The answer must be exactly the lines from the one containing "Click the EOS coin logo icon" through the end of the material, with both ends kept and no other lines.

►

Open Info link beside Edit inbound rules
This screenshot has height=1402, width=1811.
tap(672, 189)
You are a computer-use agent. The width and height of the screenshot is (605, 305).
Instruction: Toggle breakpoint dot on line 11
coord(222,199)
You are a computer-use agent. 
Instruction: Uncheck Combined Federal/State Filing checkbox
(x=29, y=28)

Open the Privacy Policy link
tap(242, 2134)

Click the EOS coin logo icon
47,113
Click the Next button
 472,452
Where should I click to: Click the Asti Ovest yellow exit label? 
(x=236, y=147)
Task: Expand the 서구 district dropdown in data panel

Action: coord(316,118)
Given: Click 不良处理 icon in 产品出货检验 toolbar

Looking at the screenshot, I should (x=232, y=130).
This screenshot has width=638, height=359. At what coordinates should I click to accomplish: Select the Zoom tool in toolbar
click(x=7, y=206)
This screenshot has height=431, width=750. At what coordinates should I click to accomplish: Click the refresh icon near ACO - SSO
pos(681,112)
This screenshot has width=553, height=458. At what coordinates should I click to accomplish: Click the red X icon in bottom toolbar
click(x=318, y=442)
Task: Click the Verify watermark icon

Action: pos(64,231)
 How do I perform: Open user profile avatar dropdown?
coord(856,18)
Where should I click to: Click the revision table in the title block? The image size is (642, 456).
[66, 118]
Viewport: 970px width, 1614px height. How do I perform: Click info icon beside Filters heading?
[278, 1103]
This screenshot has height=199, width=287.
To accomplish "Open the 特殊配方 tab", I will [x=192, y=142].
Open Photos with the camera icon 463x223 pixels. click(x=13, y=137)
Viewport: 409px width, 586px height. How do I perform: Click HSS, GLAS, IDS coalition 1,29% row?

◄

■ EXERCISE RESULT:
Click the EOS coin logo icon
47,113
Click the Next button
 472,452
Where should I click to: Click the Asti Ovest yellow exit label? 
(x=236, y=147)
Task: Expand the 서구 district dropdown in data panel

Action: coord(316,118)
Given: Click 不良处理 icon in 产品出货检验 toolbar

Looking at the screenshot, I should (x=232, y=130).
This screenshot has width=638, height=359. At what coordinates should I click to accomplish: Select the Zoom tool in toolbar
click(x=7, y=206)
This screenshot has height=431, width=750. At what coordinates should I click to accomplish: Click the refresh icon near ACO - SSO
pos(681,112)
This screenshot has width=553, height=458. At what coordinates should I click to accomplish: Click the red X icon in bottom toolbar
click(x=318, y=442)
Task: Click the Verify watermark icon

Action: pos(64,231)
 How do I perform: Open user profile avatar dropdown?
coord(856,18)
Where should I click to: Click the revision table in the title block? The image size is (642, 456).
[66, 118]
Viewport: 970px width, 1614px height. How do I perform: Click info icon beside Filters heading?
[278, 1103]
This screenshot has height=199, width=287.
To accomplish "Open the 特殊配方 tab", I will [x=192, y=142].
Open Photos with the camera icon 463x223 pixels. click(x=13, y=137)
Viewport: 409px width, 586px height. How do I perform: Click HSS, GLAS, IDS coalition 1,29% row?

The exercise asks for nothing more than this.